[EXERCISE GOAL] Please pull out every one of the rows below and reproduce each line without changing a single character.

(DATASET CONTENT begins)

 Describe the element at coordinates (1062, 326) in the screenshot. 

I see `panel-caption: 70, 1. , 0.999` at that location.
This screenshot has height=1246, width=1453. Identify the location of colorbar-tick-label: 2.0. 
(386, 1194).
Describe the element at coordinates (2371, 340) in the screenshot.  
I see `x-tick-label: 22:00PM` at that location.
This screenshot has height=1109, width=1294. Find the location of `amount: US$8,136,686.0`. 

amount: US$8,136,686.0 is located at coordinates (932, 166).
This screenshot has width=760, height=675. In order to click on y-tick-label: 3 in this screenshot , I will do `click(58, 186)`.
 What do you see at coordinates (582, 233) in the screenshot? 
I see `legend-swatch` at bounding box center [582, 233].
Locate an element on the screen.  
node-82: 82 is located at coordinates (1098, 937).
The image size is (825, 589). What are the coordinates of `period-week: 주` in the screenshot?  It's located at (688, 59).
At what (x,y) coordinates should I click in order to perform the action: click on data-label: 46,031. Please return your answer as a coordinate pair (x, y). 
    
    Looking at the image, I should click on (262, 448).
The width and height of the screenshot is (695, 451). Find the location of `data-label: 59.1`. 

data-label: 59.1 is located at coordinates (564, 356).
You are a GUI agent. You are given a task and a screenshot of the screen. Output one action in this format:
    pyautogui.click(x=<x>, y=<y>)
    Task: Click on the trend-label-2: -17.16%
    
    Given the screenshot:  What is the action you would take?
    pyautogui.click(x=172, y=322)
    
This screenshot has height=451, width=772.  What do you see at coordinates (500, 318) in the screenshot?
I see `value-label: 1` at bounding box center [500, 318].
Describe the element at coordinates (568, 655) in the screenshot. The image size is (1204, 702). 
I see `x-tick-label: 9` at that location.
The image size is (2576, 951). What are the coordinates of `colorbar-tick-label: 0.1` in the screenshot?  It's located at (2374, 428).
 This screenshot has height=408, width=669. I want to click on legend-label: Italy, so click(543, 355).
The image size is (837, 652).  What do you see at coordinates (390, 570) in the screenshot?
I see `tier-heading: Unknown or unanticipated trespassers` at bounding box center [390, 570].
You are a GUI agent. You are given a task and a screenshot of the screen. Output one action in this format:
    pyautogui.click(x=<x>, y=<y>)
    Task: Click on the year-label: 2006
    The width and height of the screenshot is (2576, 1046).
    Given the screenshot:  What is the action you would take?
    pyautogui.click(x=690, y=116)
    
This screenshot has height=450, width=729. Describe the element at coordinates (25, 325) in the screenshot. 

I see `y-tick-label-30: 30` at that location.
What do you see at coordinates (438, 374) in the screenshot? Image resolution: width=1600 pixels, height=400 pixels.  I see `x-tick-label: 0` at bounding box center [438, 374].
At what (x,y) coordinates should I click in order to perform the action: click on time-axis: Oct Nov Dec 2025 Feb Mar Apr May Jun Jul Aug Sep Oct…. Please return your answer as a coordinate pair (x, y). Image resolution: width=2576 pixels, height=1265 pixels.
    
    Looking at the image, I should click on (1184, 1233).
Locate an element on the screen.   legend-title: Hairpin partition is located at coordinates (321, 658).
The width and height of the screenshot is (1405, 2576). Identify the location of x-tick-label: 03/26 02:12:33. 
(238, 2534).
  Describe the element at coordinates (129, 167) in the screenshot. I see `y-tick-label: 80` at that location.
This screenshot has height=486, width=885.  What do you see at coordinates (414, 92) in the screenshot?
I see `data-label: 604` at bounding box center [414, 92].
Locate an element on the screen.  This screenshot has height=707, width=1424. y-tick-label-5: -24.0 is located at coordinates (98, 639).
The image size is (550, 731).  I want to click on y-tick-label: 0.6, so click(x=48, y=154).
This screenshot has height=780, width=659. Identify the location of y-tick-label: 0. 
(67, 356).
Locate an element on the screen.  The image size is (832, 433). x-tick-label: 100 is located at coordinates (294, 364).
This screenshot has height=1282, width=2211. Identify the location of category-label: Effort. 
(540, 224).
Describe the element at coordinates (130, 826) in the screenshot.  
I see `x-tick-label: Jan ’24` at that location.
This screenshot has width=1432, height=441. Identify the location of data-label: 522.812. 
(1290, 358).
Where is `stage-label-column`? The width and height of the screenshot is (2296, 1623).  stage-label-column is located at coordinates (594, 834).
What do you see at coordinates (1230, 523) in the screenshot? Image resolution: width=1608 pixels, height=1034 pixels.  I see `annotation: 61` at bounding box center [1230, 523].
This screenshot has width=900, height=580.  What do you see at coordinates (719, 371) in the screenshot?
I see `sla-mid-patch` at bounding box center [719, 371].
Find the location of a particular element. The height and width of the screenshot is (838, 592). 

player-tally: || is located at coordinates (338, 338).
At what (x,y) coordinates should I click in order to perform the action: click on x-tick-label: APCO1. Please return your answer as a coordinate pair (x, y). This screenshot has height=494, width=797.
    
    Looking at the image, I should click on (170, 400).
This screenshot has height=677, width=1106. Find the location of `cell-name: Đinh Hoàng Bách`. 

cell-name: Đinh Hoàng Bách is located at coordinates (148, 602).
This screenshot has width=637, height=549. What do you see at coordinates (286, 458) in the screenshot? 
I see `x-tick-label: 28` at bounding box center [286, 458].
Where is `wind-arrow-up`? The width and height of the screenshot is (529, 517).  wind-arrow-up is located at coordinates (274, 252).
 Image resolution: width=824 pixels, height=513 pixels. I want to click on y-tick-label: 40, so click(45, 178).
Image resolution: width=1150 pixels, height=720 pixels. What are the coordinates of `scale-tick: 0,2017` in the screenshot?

(DATASET CONTENT ends)

[EXERCISE RESPONSE]
 Describe the element at coordinates (1062, 326) in the screenshot. 

I see `panel-caption: 70, 1. , 0.999` at that location.
This screenshot has height=1246, width=1453. Identify the location of colorbar-tick-label: 2.0. 
(386, 1194).
Describe the element at coordinates (2371, 340) in the screenshot.  
I see `x-tick-label: 22:00PM` at that location.
This screenshot has height=1109, width=1294. Find the location of `amount: US$8,136,686.0`. 

amount: US$8,136,686.0 is located at coordinates (932, 166).
This screenshot has width=760, height=675. In order to click on y-tick-label: 3 in this screenshot , I will do `click(58, 186)`.
 What do you see at coordinates (582, 233) in the screenshot? 
I see `legend-swatch` at bounding box center [582, 233].
Locate an element on the screen.  
node-82: 82 is located at coordinates (1098, 937).
The image size is (825, 589). What are the coordinates of `period-week: 주` in the screenshot?  It's located at (688, 59).
At what (x,y) coordinates should I click in order to perform the action: click on data-label: 46,031. Please return your answer as a coordinate pair (x, y). 
    
    Looking at the image, I should click on (262, 448).
The width and height of the screenshot is (695, 451). Find the location of `data-label: 59.1`. 

data-label: 59.1 is located at coordinates (564, 356).
You are a GUI agent. You are given a task and a screenshot of the screen. Output one action in this format:
    pyautogui.click(x=<x>, y=<y>)
    Task: Click on the trend-label-2: -17.16%
    
    Given the screenshot:  What is the action you would take?
    pyautogui.click(x=172, y=322)
    
This screenshot has height=451, width=772.  What do you see at coordinates (500, 318) in the screenshot?
I see `value-label: 1` at bounding box center [500, 318].
Describe the element at coordinates (568, 655) in the screenshot. The image size is (1204, 702). 
I see `x-tick-label: 9` at that location.
The image size is (2576, 951). What are the coordinates of `colorbar-tick-label: 0.1` in the screenshot?  It's located at (2374, 428).
 This screenshot has height=408, width=669. I want to click on legend-label: Italy, so click(543, 355).
The image size is (837, 652).  What do you see at coordinates (390, 570) in the screenshot?
I see `tier-heading: Unknown or unanticipated trespassers` at bounding box center [390, 570].
You are a GUI agent. You are given a task and a screenshot of the screen. Output one action in this format:
    pyautogui.click(x=<x>, y=<y>)
    Task: Click on the year-label: 2006
    The width and height of the screenshot is (2576, 1046).
    Given the screenshot:  What is the action you would take?
    pyautogui.click(x=690, y=116)
    
This screenshot has height=450, width=729. Describe the element at coordinates (25, 325) in the screenshot. 

I see `y-tick-label-30: 30` at that location.
What do you see at coordinates (438, 374) in the screenshot? Image resolution: width=1600 pixels, height=400 pixels.  I see `x-tick-label: 0` at bounding box center [438, 374].
At what (x,y) coordinates should I click in order to perform the action: click on time-axis: Oct Nov Dec 2025 Feb Mar Apr May Jun Jul Aug Sep Oct…. Please return your answer as a coordinate pair (x, y). Image resolution: width=2576 pixels, height=1265 pixels.
    
    Looking at the image, I should click on (1184, 1233).
Locate an element on the screen.   legend-title: Hairpin partition is located at coordinates (321, 658).
The width and height of the screenshot is (1405, 2576). Identify the location of x-tick-label: 03/26 02:12:33. 
(238, 2534).
  Describe the element at coordinates (129, 167) in the screenshot. I see `y-tick-label: 80` at that location.
This screenshot has height=486, width=885.  What do you see at coordinates (414, 92) in the screenshot?
I see `data-label: 604` at bounding box center [414, 92].
Locate an element on the screen.  This screenshot has height=707, width=1424. y-tick-label-5: -24.0 is located at coordinates (98, 639).
The image size is (550, 731).  I want to click on y-tick-label: 0.6, so click(x=48, y=154).
This screenshot has height=780, width=659. Identify the location of y-tick-label: 0. 
(67, 356).
Locate an element on the screen.  The image size is (832, 433). x-tick-label: 100 is located at coordinates (294, 364).
This screenshot has height=1282, width=2211. Identify the location of category-label: Effort. 
(540, 224).
Describe the element at coordinates (130, 826) in the screenshot.  
I see `x-tick-label: Jan ’24` at that location.
This screenshot has width=1432, height=441. Identify the location of data-label: 522.812. 
(1290, 358).
Where is `stage-label-column`? The width and height of the screenshot is (2296, 1623).  stage-label-column is located at coordinates (594, 834).
What do you see at coordinates (1230, 523) in the screenshot? Image resolution: width=1608 pixels, height=1034 pixels.  I see `annotation: 61` at bounding box center [1230, 523].
This screenshot has width=900, height=580.  What do you see at coordinates (719, 371) in the screenshot?
I see `sla-mid-patch` at bounding box center [719, 371].
Find the location of a particular element. The height and width of the screenshot is (838, 592). 

player-tally: || is located at coordinates (338, 338).
At what (x,y) coordinates should I click in order to perform the action: click on x-tick-label: APCO1. Please return your answer as a coordinate pair (x, y). This screenshot has height=494, width=797.
    
    Looking at the image, I should click on (170, 400).
This screenshot has height=677, width=1106. Find the location of `cell-name: Đinh Hoàng Bách`. 

cell-name: Đinh Hoàng Bách is located at coordinates (148, 602).
This screenshot has width=637, height=549. What do you see at coordinates (286, 458) in the screenshot? 
I see `x-tick-label: 28` at bounding box center [286, 458].
Where is `wind-arrow-up`? The width and height of the screenshot is (529, 517).  wind-arrow-up is located at coordinates (274, 252).
 Image resolution: width=824 pixels, height=513 pixels. I want to click on y-tick-label: 40, so click(45, 178).
Image resolution: width=1150 pixels, height=720 pixels. What are the coordinates of `scale-tick: 0,2017` in the screenshot?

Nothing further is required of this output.